A lot of people in other comments below are criticizing take-home tasks, but honestly, this sounds nice and balanced. I'd much rather have a couple days to think about a problem and a few hours to implement it over having to take time off work, pay to go all the way to your company at a time that works for both of us, and deal with a white board interview. It's a way bigger investment. So long as it's a small, confined, practical problem and not a full app, this sounds good.
Plus, if your company gives someone what they might think are ridiculous questions or they realize it's just not what they're good at, they can easily reject proceeding any farther with the interview. If someone walks into a crappy whiteboard interview, they feel kind of stuck. Seems to be better for both sides. Less pressure.
Despite having a family not much spare time, I also like the take-home approach.
But any time take-home tasks come up on HN, there are always people here complaining about it and even demanding to be paid for their time.
I get that it doesn't suit everyone, but nothing does. Coming up with an approach that works for the company and candidates is really hard - as evidenced by the many, many threads on this subject here on HN.
Perhaps the best compromise would perhaps be to permit the candidate to perform the task there and then or take it home, but this may require more of a commitment from the interviewer, if they then need to additionally devise tasks to be completed in a shorter time.
I oppose take-home tasks as an interviewer. I don't think employees or prospective employees should be taking work home with them, ever. Instead, collaborating on a problem with the interviewee, discussing the problem and potential solutions, observing how the interviewee recognizes when they go off-track, how they respond to hints and suggestions... these are all better signals than the culmination of some homework task, and easily captured in a 30-45 minute interview.
That's not how developers spend the vast majority of their time. It's a poor signal in my experience. What it selects for is candidates who are immediately comfortable collaborating in real time with someone they have never met. That doesn't mean you aren't getting good candidates. What is means is that I spend far less than you finding good candidates because I also hire people who are great developers and who would fail at your interview.
If you're working on hard problems, 30-45 minutes isn't even enough time to fully context shift and get into flow, let alone in an interview where you are a) stressed, b) trying to impress, c) unfamiliar with the specifics of the organization, d) potentially unfamiliar with the industry entirely.
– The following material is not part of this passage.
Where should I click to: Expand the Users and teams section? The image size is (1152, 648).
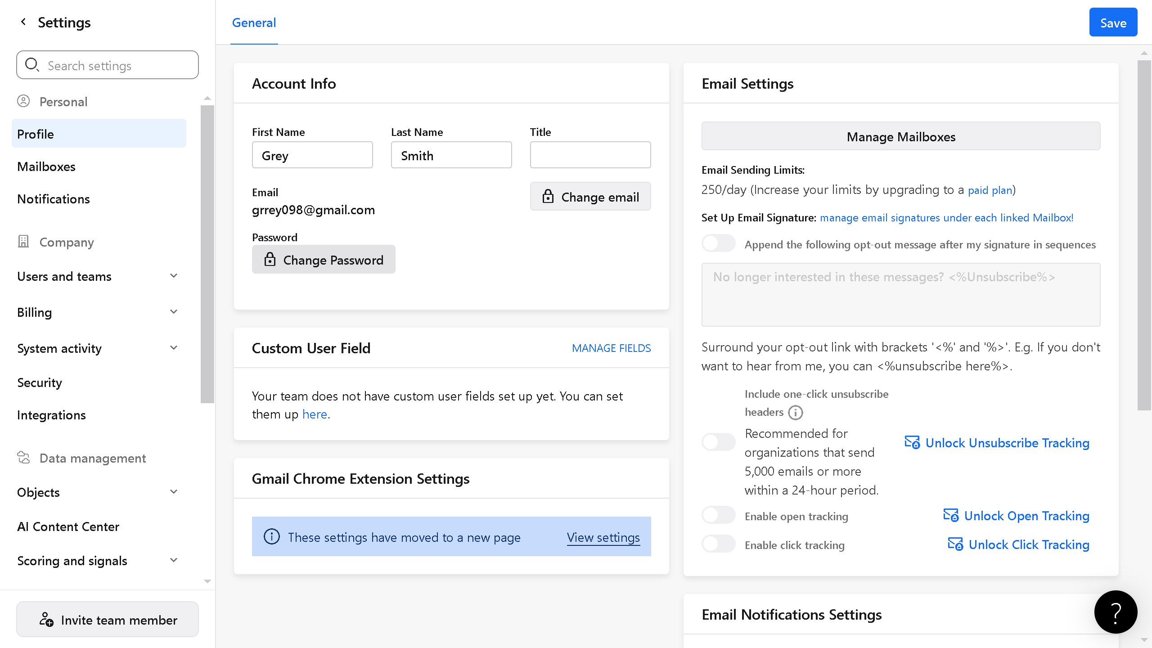174,276
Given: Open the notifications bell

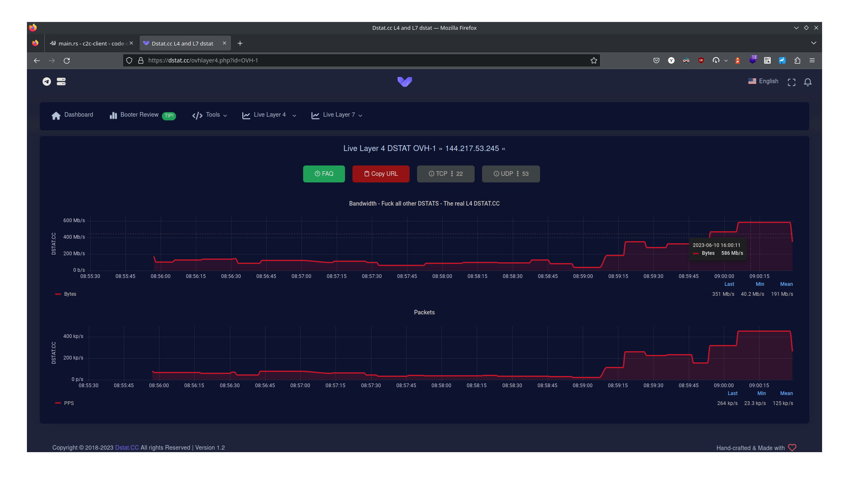Looking at the screenshot, I should click(x=808, y=82).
This simply isn't enough time to get a sense for how someone thinks or approaches things that are going to be impactful to a large organization except at the most superficial levels. However, if they have a couple hours at their leisure to approach a problem, it's very easy for them to go over how they approached it and where they got stuck in just a few minutes.
The compromise here is to talk about the employee's past projects. The downside is now the interviewer needs to get up to speed quickly, and won't have all the necessary context of the organization and (potentially) industry. Not to mention the fact that candidates lie a lot about how much of a role they actually had in projects.
We have both elements. The code they wrote is subsequently reviewed live with 3 or more of our engineers and all of these aspects are explored.
I think what gives our approach balance is that we are also committing to making a time investment. Reviews typically last an hour, which means that the 2 hours we ask from the candidate is matched with 3-5 hours of our engineers' time to review and discuss with them.
Plus, if your company gives someone what they might think are ridiculous questions or they realize it's just not what they're good at, they can easily reject proceeding any farther with the interview. If someone walks into a crappy whiteboard interview, they feel kind of stuck. Seems to be better for both sides. Less pressure.